关键词：实时荧光定量PCR,乙肝DNA,影响因素

乙肝病毒是最为常见的感染性疾病病毒, 是肝硬化、慢性肝炎和原发性肝细胞癌等疾病的主要病毒, 其中乙型病毒性肝炎是一种以肝脏炎性病变为主的多器官损伤综合疾病, 是当前我国传播范围最广, 危害最大的一种传染病[1]。当前, 实时荧光定量PCR检测技术是进行乙肝DNA检测最为有效的方法之一, 应用逐渐加强。
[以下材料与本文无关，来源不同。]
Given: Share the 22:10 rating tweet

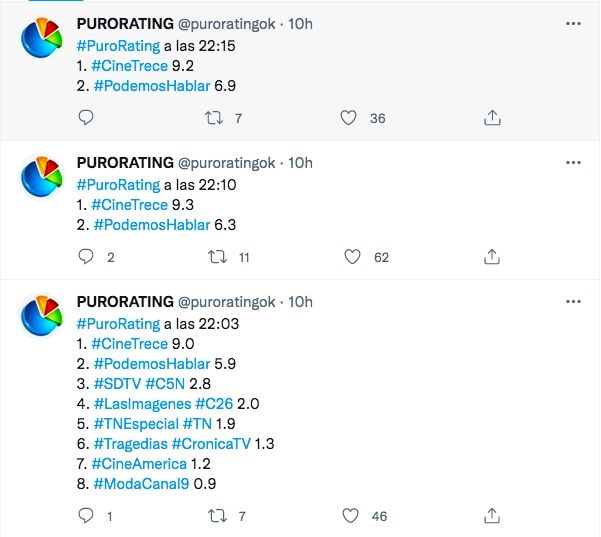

本文选取笔者所在医院收治的300例乙肝病毒感染患者进行研究, 对实时荧光定量PCR检测的效果和影响因素进行了分析, 现报道如下。

1 资料与方法

1.1 一般资料

选取2010年1月-2012年1月笔者所在医院收治的300例乙型肝炎病毒感染患者, 其中男157例, 女143例, 年龄10~65岁, 平均32.5岁。

1.2 检测方法

对本组300例患者进行血标本制作, 在空腹时抽取静脉血, 注入干燥消毒的试管内, 且试管内含有EDTA-K2抗凝管;使用离心机离心5 min;使用实时荧光定量PCR进行乙肝DNA的检测;首先在94℃下进行2 min的预变性, 随后进行40个55℃~95℃循环, 模板DNA经加热至95℃左右一定时间后, 使模板DNA双链DNA解离成为单链后, 温度降至55℃左右, 引物与模板DNA单链配对结合;反应结束后, 制作标本曲线, 计算标本中的DNA模板量;依据试剂盒内的阳性质控标准进行标本的定量阳性质控;进行核酸扩增。本组研究中所采用的药剂和器械均统一, 试剂盒为厦门安普利生物工程有限公司生产, 仪器为9800型PCR扩增仪。以综合临床诊断结果为标准, 对实时荧光定量PCR对乙肝DNA的检测结果准确率进行对比, 并对导致两者差异的因素进行分析总结。

1.3 统计学方法

所得数据采用SPSS 13.0统计学软件进行处理, 计量资料以均数±标准差 (±s) 表示, 采用t检验, 计数资料采用x2检验, P<0.05为差异有统计学意义。

2 结果

本组300例乙肝病毒感染患者, 采用实时荧光定量PCR进行乙肝DNA检测, 与临床综合诊断结果进行对比, 确诊276例 (92.0%) , 漏诊误诊24例 (8.0%) , 实时荧光定量PCR检测与临床诊断比较差异无统计学意义 (P>0.05) 。对影响检测结果的因素进行分析, 主要包括实验室条件、血标本操作和核酸提取操作等影响因素, 详见表1。

3 讨论

3.1 实验室条件影响因素

PCR技术操作对实验室的条件要求较高, 轻微的污染都会导致其产生假阳性的检测结果。实验室硬件要求为:试剂储藏的准备区、标本制备区、扩增反应混合物配置区和扩增分析区;软件要求为:人员专业培训、技术验收和规范化管理等[2,3,4,5]。本组研究中, 有3例漏诊误诊病例是由于实验室条件因素影响所致, 占12.5%, 需要进一步加强实验室硬件建设和软件管理。

3.2 标本因素影响

标本因素影响, 包括标本抗凝血因素、存储因素、溶血和血脂因素等[6,7]。标本抗凝血因素:使用肝素抗凝素时, 会导致标本血液的裂解失效, 使得实时荧光定量PCR不能分别对血浆和血清进行有效检测;标本存储因素:静止时间过长, 超过3 h, 或存储温度高于25℃等, 均会导致标本变性, 对检测结果产生影响;溶血及血脂因素:溶血和血脂会导致标本内血红蛋白变形, 部分酶失去活性从而导致荧光信息强度变化, 对检测结果产生影响[8,9,10]。

3.3 核酸提取方法因素

不同的核酸提取方法会对实时荧光定量PCR检测的结果产生不同的影响, 其中磁珠核酸提取法的准确度较高, 煮沸裂解核酸提取法的准确度较低, 本次试验全部采用磁珠提取法, 但操作差异导致检验结果异常[11,12]。